October 26, 2012
The Child Development Center in Ohio University’s Gladys W. and David H. Patton College of Education recently received a $145,000 gift from alumna Elizabeth Farmer. The gift is being used to establish the Elizabeth Farmer, Lynda Jones, Kimberly Parish Farmer Family Endowment for the Child Development Center (CDC).
The Child Development Center, established in 1972, is a learning lab for OHIO students who are interested in early childhood education.
"Gifts like this help us forge ahead with creative programming and collaborations and partnerships that bridge gaps, solve problems and create productive citizens,” said Dean of the Patton College Renee Middleton. “Our students, faculty and alumni have a track record of working hand-in-hand with communities to turn around schools, service agencies and community organizations; they change lives in positive ways."
The endowment is consistent with the mission, purpose and functions of the CDC. Thanks to the gift, the CDC will be able to support programs, activities and training as well as access research and resources crucial to enhancing parental skills, involvement, and the nurturing and holistic development of the children they serve.
Elizabeth "Betty" Farmer has close ties to the OHIO community. She is an alumna of the University and earned her degree in home economics in 1942. She even met her future husband, business major Leonard Farmer, at the Univesity. Farmer was involved in philanthropy even as a student, and worked with Alpha Gamma Delta during her time at OHIO.
"It’s my alma mater," explained Farmer. "It was such an important part of my life."
The gift is a lump sum donation that Farmer hopes will be put to good use to better influence the lives of children in Athens. She said the gift also will benefit the parents of these children. The interaction between the children and parents presents positive opportunities for the future generation of Bobcats.
Cathy Waller, director of the CDC, reiterated that the parent-student relationship is important to the institution and "in the life of a school." Working with donors such as Farmer helps the CDC create "effective strategies to work with parents and build a strong classroom and community," which is "crucial" to the CDC’s success.
One of the programs Waller and the CDC community hope to provide is an increased focus on teaching the children healthy eating habits. One of the avenues for this is the CDC's garden. The garden is a year round experience with most of the work occurring in the spring and fall.
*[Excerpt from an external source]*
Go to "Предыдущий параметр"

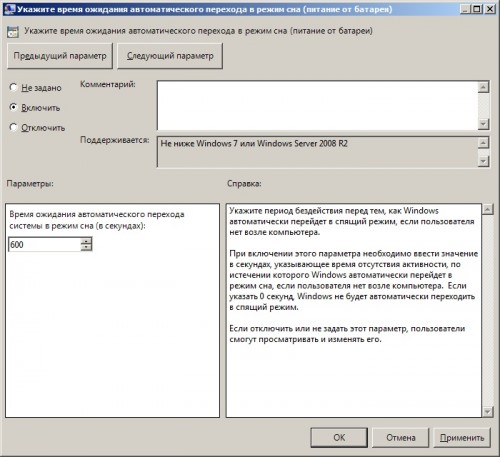pos(60,56)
Families are encouraged to be part of the garden experience by volunteering to help with Garden Work Day or the yearly Garden Party, donate materials for the garden and help with the garden's maintenance.
"Children are having hands on experiences with growing food from seeds or plants, (so) they are choosing to eat foods that perhaps parents would not think to offer, such as radishes, zucchini and different types of lettuces and herbs," Waller explained.
The gift counts as part of The Promise Lives Campaign for Ohio University, which has raised $409 million toward its goal of securing $450 million by 2015 in support of students, faculty, programs, facilities and community partnerships.